◆ Your goal: Take the line that contains "is (691, 1063)." and every line after it in the material below, and quote them exactly.

◆ Data:
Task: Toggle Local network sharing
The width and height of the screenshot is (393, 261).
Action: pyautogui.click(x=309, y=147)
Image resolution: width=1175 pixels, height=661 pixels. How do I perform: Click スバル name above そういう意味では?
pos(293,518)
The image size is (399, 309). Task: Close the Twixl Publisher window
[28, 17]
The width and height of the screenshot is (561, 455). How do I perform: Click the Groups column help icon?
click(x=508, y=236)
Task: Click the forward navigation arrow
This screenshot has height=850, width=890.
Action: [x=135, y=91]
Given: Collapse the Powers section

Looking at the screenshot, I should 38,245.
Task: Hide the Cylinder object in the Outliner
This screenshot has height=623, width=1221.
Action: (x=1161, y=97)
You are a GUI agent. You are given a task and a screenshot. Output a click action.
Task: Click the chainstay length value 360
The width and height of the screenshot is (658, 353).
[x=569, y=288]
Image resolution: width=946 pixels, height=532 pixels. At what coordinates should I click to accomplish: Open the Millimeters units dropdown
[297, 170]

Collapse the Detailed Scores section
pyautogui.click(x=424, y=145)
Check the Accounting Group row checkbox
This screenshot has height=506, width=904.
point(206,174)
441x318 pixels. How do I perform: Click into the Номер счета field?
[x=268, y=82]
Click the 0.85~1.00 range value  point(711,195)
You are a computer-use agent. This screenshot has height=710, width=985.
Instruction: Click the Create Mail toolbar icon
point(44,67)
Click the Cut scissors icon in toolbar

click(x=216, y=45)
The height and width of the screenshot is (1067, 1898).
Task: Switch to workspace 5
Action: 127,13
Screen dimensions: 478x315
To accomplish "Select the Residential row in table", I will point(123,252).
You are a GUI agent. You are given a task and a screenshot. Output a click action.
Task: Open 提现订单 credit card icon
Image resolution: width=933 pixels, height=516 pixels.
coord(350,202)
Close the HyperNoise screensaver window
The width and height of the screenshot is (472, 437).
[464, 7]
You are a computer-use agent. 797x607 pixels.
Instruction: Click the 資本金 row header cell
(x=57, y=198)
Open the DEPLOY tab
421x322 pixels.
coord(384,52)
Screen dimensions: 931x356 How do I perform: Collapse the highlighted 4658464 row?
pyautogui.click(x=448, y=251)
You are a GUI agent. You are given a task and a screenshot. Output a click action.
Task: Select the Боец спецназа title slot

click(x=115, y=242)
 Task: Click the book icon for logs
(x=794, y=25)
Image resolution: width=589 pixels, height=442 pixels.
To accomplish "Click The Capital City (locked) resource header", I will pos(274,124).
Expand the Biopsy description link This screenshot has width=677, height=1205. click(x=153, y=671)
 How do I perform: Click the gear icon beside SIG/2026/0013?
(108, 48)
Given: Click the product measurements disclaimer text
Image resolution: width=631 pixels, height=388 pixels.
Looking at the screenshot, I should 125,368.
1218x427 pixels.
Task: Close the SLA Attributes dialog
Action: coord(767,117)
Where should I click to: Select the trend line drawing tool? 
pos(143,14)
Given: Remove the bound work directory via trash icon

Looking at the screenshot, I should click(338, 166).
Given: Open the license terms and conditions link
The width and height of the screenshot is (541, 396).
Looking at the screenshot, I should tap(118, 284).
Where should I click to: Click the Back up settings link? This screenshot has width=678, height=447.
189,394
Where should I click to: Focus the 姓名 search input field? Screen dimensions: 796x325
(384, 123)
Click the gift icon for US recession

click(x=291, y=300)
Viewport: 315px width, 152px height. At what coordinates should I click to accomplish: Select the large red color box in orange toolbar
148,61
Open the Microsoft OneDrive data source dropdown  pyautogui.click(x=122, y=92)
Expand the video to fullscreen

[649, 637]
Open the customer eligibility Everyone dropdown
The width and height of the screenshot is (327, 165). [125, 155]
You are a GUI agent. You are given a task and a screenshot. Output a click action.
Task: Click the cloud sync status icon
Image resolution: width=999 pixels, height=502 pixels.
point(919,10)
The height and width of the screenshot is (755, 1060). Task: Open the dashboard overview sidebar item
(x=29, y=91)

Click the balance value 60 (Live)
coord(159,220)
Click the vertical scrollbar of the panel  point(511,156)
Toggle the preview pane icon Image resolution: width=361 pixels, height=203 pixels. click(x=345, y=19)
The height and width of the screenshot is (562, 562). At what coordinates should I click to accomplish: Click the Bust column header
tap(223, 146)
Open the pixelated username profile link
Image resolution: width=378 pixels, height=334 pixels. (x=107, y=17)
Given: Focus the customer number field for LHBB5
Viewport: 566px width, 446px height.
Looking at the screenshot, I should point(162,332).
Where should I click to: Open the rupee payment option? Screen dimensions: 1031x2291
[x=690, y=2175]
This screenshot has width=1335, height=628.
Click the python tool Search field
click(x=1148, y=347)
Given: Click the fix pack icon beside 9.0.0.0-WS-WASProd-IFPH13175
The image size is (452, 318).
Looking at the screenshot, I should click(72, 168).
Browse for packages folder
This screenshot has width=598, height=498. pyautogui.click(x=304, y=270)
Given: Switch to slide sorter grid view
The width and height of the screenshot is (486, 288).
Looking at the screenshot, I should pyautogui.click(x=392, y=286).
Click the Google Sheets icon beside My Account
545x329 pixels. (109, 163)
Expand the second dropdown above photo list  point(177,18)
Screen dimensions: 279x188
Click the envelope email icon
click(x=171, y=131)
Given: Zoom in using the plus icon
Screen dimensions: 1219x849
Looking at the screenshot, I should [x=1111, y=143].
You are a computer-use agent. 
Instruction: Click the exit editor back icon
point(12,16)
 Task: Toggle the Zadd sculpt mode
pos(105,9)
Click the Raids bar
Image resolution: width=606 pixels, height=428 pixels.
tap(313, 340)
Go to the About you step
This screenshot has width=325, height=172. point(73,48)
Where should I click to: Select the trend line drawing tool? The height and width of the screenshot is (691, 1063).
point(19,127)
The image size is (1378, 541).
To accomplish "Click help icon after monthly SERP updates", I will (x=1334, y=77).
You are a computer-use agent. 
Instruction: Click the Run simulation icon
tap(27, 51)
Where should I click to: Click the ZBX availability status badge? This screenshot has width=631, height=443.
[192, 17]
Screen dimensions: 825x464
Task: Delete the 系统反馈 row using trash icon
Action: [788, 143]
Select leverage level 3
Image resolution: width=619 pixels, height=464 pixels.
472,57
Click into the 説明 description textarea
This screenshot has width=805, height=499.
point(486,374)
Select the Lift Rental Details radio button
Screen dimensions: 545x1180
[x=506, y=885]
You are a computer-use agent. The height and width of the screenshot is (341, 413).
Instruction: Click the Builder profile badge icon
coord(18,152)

◆ Expected output:
Where should I click to: Select the trend line drawing tool? The height and width of the screenshot is (691, 1063).
point(19,127)
The image size is (1378, 541).
To accomplish "Click help icon after monthly SERP updates", I will (x=1334, y=77).
You are a computer-use agent. 
Instruction: Click the Run simulation icon
tap(27, 51)
Where should I click to: Click the ZBX availability status badge? This screenshot has width=631, height=443.
[192, 17]
Screen dimensions: 825x464
Task: Delete the 系统反馈 row using trash icon
Action: [788, 143]
Select leverage level 3
Image resolution: width=619 pixels, height=464 pixels.
472,57
Click into the 説明 description textarea
This screenshot has width=805, height=499.
point(486,374)
Select the Lift Rental Details radio button
Screen dimensions: 545x1180
[x=506, y=885]
You are a computer-use agent. The height and width of the screenshot is (341, 413).
Instruction: Click the Builder profile badge icon
coord(18,152)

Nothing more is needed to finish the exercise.